In the faculty profile, what is Andrew Billing's primary field of research?

___ Excerpted text

Initial Publication Date: June 15, 2012

Andrew Billing

Assistant Professor of French and Francophone Studies
Macalester College

At Macalester I teach French language and literature at all levels but my primary field of research is eighteenth-century French literature and philosophy. My current research project explores the animal/human distinction in French thought during the seventeenth and eighteenth centuries, from the works of literary figures such as La Fontaine through to Rousseau and materialists such as Helvétius and Diderot. Above all, I am interested in the moral and political values attributed to the animal/human distinction in the Enlightenment and the extent to which Enlightenment conceptions of animality continue to shape attitudes toward empirical animals as well as uses of the animal as a figure in contemporary moral and political discourse. I am also familiar with recent work on the animal/human distinction by philosophers and critical theorists including Derrida, Deleuze, Giorgio Agamben, Donna Haraway, Peter Singer and Tom Regan. I taught a course titled "The Animal/Human Relation in the French Enlightenment" at Macalester in 2008 and will teach a version of the course again next year.

I am particularly interested in sharing perspectives with faculty from disciplines in the natural and social sciences. Although I attempt to link my historical interests in French Enlightenment thought with interests in contemporary critical theory and philosophy, the nature of my scholarly research is primarily textual and focused on humanities disciplines and methodologies. I would like to share my knowledge of my historical periods and theory with scholars working in the natural sciences and who are familiar with contemporary developments pertaining to animality and the relationship between animals and humans in fields including neuroscience, cognitive psychology, biology, and zoology. I would also like to exchange with social scientists who investigate lived relationships between animals and humans whether in the contemporary United States, in non-western societies, or in human prehistory.

______
___ Source material

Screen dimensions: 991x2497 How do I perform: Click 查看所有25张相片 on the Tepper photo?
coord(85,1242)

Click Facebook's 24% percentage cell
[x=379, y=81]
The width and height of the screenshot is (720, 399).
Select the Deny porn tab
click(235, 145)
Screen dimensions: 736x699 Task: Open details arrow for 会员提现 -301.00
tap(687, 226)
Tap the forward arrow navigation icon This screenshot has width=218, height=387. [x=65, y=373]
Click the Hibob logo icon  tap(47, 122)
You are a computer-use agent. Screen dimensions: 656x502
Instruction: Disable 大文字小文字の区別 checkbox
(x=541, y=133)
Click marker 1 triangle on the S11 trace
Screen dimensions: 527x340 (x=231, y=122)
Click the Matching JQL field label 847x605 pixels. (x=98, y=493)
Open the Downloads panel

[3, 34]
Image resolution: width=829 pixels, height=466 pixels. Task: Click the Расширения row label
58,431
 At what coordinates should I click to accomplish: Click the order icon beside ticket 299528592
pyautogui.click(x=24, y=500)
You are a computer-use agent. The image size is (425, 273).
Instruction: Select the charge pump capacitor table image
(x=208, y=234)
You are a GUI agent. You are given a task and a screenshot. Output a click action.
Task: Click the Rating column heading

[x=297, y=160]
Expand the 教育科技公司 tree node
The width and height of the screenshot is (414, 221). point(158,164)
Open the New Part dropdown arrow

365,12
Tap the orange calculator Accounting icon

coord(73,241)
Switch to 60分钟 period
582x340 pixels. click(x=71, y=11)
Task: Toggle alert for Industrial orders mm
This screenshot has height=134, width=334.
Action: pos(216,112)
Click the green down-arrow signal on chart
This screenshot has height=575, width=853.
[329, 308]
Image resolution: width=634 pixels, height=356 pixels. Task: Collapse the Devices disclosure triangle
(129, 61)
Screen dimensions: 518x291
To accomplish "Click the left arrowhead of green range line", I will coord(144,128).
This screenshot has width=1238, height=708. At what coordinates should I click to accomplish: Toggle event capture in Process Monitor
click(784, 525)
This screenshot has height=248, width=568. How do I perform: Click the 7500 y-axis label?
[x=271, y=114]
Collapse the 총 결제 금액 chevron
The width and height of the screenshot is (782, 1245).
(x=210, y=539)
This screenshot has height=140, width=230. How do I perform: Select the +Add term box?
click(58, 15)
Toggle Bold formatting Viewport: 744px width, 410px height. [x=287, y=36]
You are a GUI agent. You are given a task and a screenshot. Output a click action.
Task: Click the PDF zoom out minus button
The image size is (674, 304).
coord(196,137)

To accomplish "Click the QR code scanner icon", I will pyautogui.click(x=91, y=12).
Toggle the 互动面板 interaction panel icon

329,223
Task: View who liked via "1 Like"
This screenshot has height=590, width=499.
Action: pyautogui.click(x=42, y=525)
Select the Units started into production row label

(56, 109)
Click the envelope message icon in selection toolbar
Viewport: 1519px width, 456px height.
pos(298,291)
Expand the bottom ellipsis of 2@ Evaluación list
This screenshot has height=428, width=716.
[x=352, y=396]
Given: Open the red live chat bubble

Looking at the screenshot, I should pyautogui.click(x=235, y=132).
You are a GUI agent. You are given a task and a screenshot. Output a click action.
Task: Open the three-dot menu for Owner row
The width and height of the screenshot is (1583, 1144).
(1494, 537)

______

§ Written answer
Eighteenth-century French literature and philosophy.